Start of AVAILABLE DATA

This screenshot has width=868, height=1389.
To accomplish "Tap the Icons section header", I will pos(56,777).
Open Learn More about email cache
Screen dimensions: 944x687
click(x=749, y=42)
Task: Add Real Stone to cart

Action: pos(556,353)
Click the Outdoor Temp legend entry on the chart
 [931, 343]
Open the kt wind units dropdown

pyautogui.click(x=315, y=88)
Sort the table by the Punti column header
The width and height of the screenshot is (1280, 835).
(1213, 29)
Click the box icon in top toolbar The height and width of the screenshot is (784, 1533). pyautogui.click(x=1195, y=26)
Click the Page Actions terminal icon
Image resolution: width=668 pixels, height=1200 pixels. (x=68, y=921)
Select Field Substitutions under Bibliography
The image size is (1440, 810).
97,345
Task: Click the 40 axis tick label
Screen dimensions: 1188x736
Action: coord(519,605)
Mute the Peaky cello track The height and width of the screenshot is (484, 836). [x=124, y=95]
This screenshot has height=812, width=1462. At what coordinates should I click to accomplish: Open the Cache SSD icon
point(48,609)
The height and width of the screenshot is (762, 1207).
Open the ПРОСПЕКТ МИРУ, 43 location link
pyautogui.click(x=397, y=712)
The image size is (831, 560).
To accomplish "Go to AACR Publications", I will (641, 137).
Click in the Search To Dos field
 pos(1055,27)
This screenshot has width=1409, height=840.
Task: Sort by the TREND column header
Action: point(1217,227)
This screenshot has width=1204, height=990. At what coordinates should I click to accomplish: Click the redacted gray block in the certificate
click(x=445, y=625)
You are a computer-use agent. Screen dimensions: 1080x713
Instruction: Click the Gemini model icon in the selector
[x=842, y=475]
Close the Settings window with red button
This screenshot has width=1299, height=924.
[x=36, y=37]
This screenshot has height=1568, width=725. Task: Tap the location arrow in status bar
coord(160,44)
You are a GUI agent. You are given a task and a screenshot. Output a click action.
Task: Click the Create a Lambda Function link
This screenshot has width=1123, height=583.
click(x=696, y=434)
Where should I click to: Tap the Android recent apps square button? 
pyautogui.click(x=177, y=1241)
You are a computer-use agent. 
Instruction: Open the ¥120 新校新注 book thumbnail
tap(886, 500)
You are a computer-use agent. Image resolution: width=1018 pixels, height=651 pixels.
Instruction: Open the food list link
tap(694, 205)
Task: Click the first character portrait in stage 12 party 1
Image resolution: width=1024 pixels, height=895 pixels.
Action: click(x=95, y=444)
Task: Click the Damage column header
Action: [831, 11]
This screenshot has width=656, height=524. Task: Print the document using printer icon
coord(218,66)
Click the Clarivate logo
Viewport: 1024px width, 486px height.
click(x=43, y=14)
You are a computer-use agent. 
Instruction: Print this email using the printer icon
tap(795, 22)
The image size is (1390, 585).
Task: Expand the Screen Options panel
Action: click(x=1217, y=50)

End of AVAILABLE DATA

EXERCISE DIRECTIONS: Of the lines above, show those in which "agent" appears.

TASK RESPONSE:
You are a computer-use agent. Screen dimensions: 1080x713
You are a GUI agent. You are given a task and a screenshot. Output a click action.
You are a computer-use agent. 
You are a computer-use agent. Image resolution: width=1018 pixels, height=651 pixels.
You are a computer-use agent. 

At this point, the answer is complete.